┌──

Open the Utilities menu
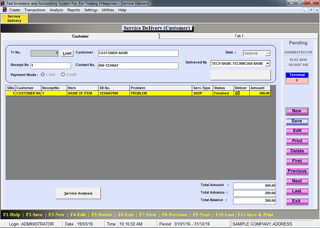Viewport: 320px width, 228px height. coord(108,10)
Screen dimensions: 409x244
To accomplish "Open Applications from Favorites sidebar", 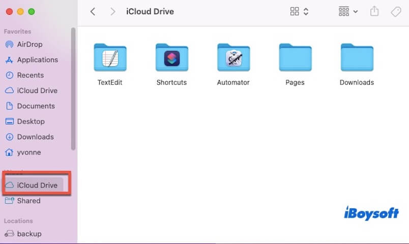I will tap(37, 59).
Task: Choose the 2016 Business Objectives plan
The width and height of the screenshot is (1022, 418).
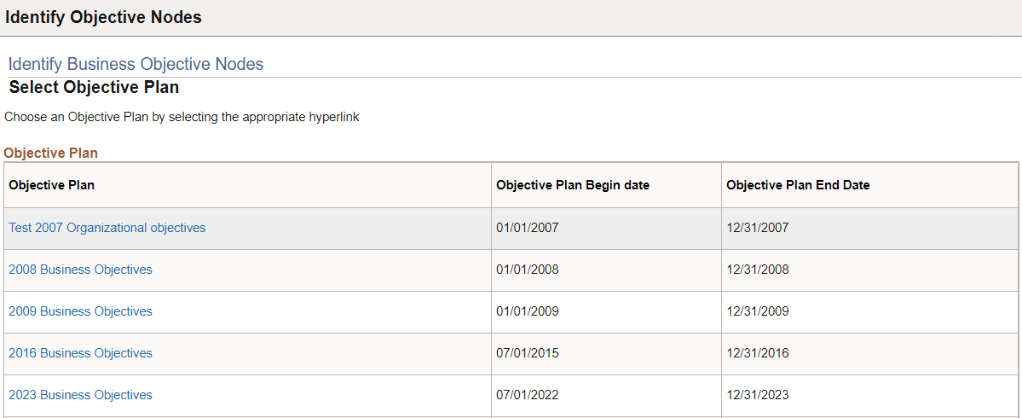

└──

Task instructions
The line containing "Task: Choose the" marks the start: set down exactly that line and every line after it through the last line of the data, without any pictures.

Task output
Task: Choose the 2016 Business Objectives plan
The width and height of the screenshot is (1022, 418).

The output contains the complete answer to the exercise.